Directions: The answer must consist solely of the lines from the one containing "Where should I" through the last line of the records, set down exactly and without any pictures.

Information supplied:

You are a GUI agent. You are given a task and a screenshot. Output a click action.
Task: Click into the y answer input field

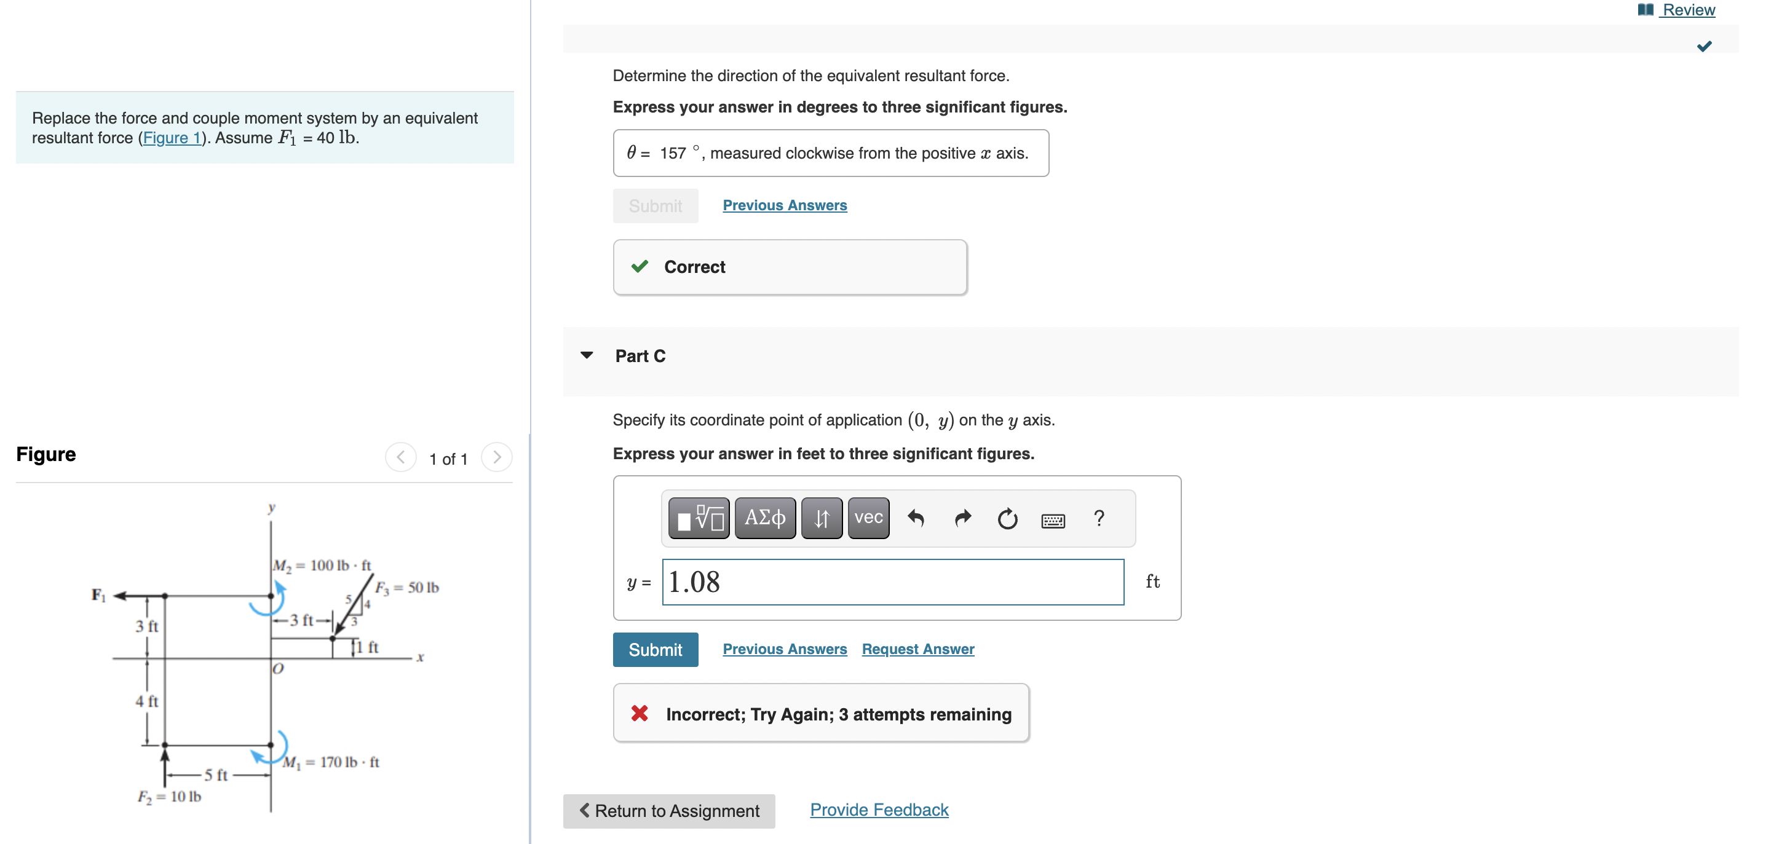(892, 582)
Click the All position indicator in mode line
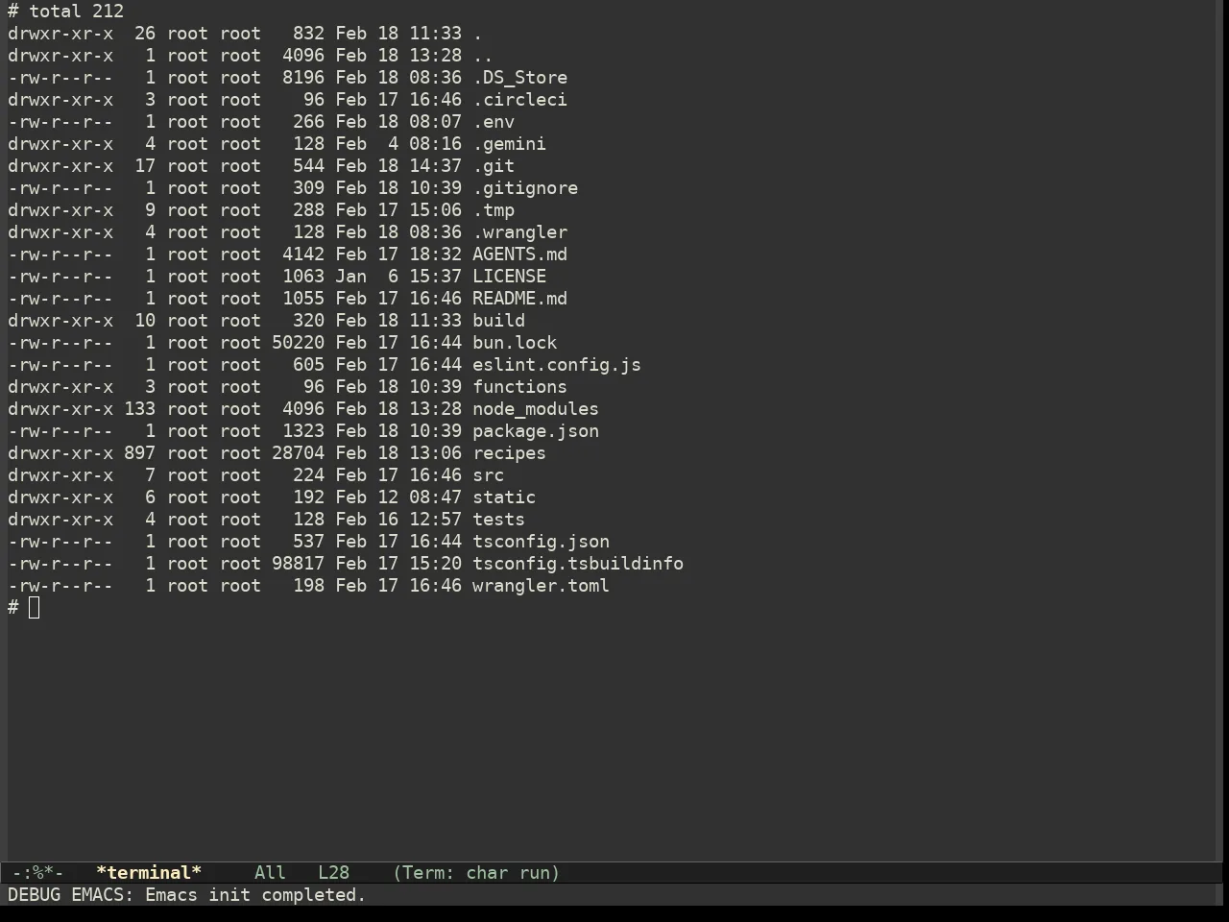Screen dimensions: 1229x922 tap(270, 873)
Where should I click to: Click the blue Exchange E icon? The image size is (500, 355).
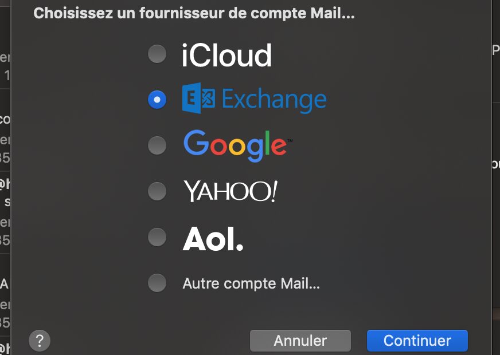(x=198, y=98)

Solution to the problem:
Where should I click to: Click the blue Exchange E icon? The image size is (500, 355).
(x=198, y=98)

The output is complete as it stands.